Thursday, September 22, 2013
In Nowak v. The Queen (2011 TCC 3) [TCC] the Tax Court of Canada addressed the issue of the Canada Revenue Agency's reassessments of an individual with unreported income.
The facts of the case are cloudy for a number of reasons. The taxpayer's records of his income and expenses were incomplete and inconsistent. He was reluctant to answer questions posed by the auditor. And documents provided by the taxpayer raised more doubts and questions in the mind of the judge.
The CRA claimed the taxpayer had unreported income in excess of $290,000 during the two tax years in question. The auditor determined these amounts from an analysis of banking records. In essence, the records showed deposits that were clearly not reported as income.
As the judge notes, the burden is on the taxpayer to demonstrate the money received is not income subject to tax.
In this case the judge writes,
 The first issue is whether the Appellant failed to report income in his 2000 and 2001 taxation years. This issue turns mainly on the credibility of the Appellant and his spouse, and for the reasons that follow, I do not believe their testimony concerning the source of the unidentified bank deposits. I find their explanations unconvincing and implausible, and very little in the way of corroboration was presented to the Court. The few documents they did produce raise as many questions as they answer.
 I find therefore that the Appellant has not shown on a balance of probabilities that the unidentified bank deposits were not income to him in his 2000 and 2001 taxation years.
It would appear the taxpayer spun a story about where the money came from and it wasn't credible, hence he lost.
The second issue raised was the assessment of the gross negligence penalty under subsection 163(2) of the Income Tax Act. The provision can be summarized as: a 50% penalty of the tax owing where a taxpayer knowingly makes a false statement in a tax return. In this case, did the taxpayer knowingly understate his income?
In citing previous cases on this issue, the judge points out the burden of proof is on the government to show the taxpayer knowingly misrepresented his income.
Once the Ministère establishes on the basis of reliable information that there is a discrepancy, and a substantial one in the case at bar, between a taxpayer's assets and his expenses, and that discrepancy continues to be unexplained and inexplicable, the Ministère has discharged its burden of proof.

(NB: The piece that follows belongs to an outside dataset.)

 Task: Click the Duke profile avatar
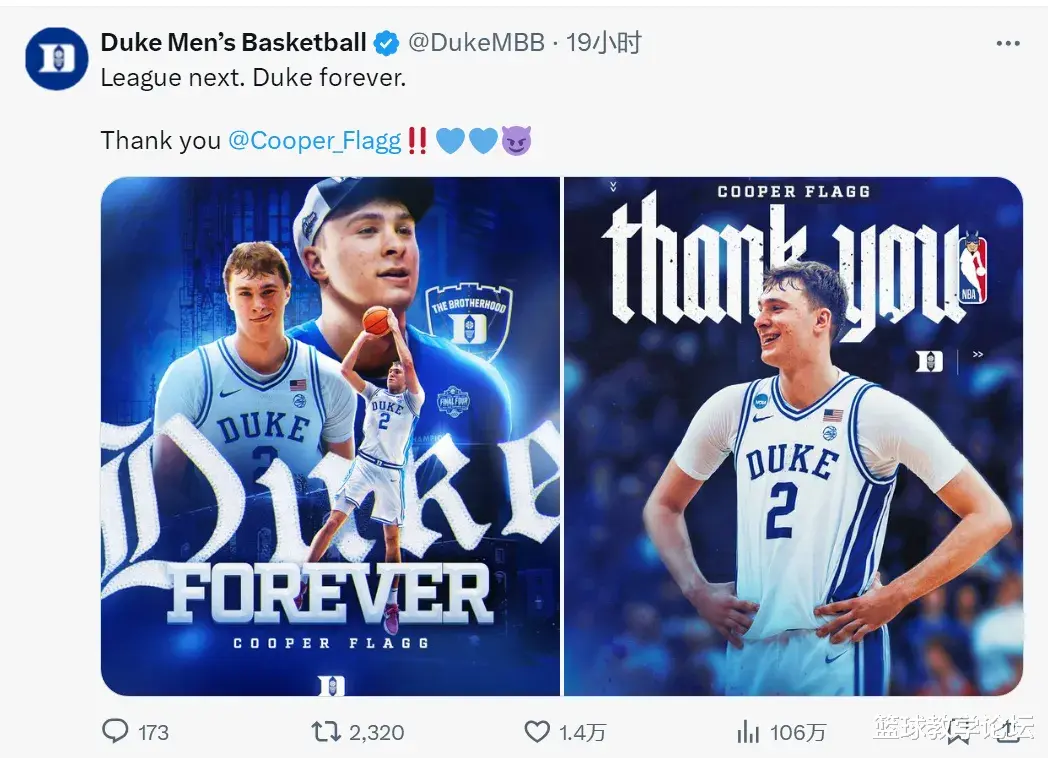[x=57, y=59]
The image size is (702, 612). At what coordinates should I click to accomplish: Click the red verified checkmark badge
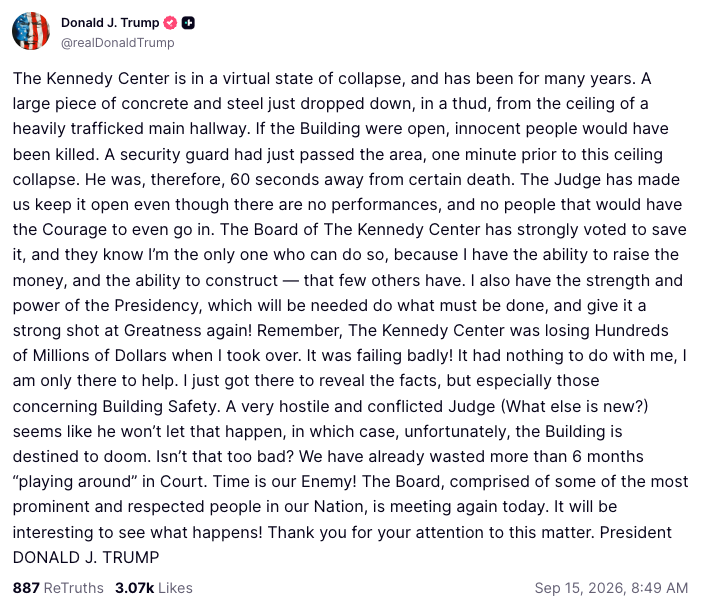point(170,22)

It is then for the taxpayer to identify the source of his income and show that it is not taxable.
 These comments would appear equally applicable in a case such as this one where it has been shown that the taxpayer has had a substantial unexplained increase in his assets. I find that the Respondent has shown that there is a substantial discrepancy between Mr. Nowak’s income in the form of deposits to his bank account and his reported income, and that at the end of the day, this discrepancy remains unexplained.
In losing his appeal, the taxpayer faces a large tax bill. First, there is the tax owing on the unreported income for the 2000 and 2001 tax years. Second, there is arrears interest covering a period of a decade--that's a lot of interest. Finally, there is the 50% penalty. Add up these amounts and it's between two-thirds to 100% of the unreported income.
The lesson. First, don't understate your income. You'll get caught and be subject to a larger tax bill than if you had reported the income and paid tax on it.
Second, if in the past you have unreported income and the CRA hasn't started an investigation, it's time to consider the Voluntary Disclosure Program.